With this in mind, how can we be satisfied with going to the doctor with a cold or flu only to know that we will be given an antibiotic just like every other patient that day/week/year has been given for the same symptoms.
As a practitioner of Chinese medicine, one must delve deeper. Besides questioning on the chief complaint, we must make a detailed inquiry into the onset, timing, nature of the illness. What makes it better or worse; signs or symptoms that come concurrently.
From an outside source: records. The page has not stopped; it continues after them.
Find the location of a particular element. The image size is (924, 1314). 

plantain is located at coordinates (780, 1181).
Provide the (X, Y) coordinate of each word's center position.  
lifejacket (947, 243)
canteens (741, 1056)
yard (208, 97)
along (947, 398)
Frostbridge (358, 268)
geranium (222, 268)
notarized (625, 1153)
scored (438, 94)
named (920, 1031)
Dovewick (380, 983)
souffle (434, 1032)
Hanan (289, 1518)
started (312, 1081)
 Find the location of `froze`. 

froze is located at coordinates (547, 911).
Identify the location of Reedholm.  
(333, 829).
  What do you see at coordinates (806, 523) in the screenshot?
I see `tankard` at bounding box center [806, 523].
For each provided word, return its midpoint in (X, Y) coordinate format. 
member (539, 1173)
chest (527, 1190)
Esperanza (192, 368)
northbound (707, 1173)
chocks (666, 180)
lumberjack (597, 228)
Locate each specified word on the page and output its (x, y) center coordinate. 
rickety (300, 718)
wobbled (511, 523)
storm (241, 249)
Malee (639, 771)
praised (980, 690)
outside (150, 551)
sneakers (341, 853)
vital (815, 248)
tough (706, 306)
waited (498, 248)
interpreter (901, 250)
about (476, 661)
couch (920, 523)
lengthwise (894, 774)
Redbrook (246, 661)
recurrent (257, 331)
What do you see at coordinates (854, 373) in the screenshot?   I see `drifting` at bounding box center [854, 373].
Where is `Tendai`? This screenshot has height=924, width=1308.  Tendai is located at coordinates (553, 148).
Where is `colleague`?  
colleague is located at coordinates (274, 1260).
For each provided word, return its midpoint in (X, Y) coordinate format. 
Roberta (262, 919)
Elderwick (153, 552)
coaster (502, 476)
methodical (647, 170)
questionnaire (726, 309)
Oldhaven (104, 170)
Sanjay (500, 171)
We must ask about one’s energy, one’s sleep patterns, digestion and elimination, temperature, thirst and urination, areas of pain or discomfort, question the different systems of the body such as breathing, circulation, gynecology and reproduction (significant emphasis in placed upon the female menstrual cycle, including the number of days, regularity, pre-menstrual symptoms, quality of the bleeding, color of the blood, presence of clots, etc.), emotional/spiritual/psychological states, tendencies and overall outlook on the world, past medical history (with a detailed inquiry into birth history, prior traumas and childhood illnesses and stresses), family medical history.
Besides questioning, we must search for other objective data. This includes noticing one’s posture, gait and other structural imbalances, the quality of the voice and respiration, the shen (heart-spirit) as it radiates through the eyes and complexion, any odors emanating from the body, a visual inspection of the tongue (which includes the body color, size, shape, moisture, motility, location of cracks or fissures, coating, sublingual veins, etc.).
In addition, we must palpate. Touching the body allows us to directly perceive energetic imbalances. We palpate the channels of the body, the abdomen or hara, and especially the pulse at the radial artery. These topics will be discussed in greater detail in future blogs, but needless to say, they are the hallmark of the great diagnostician. Significant training is required to perceive and understand the subtlety of these messages.
Again, understanding the amount of information taken into consideration by the practitioner of Chinese medicine to understand your illness AND your direct perception of it, do you take the antibiotics your doctor prescribes for your cold or flu after hearing two minutes of your symptoms?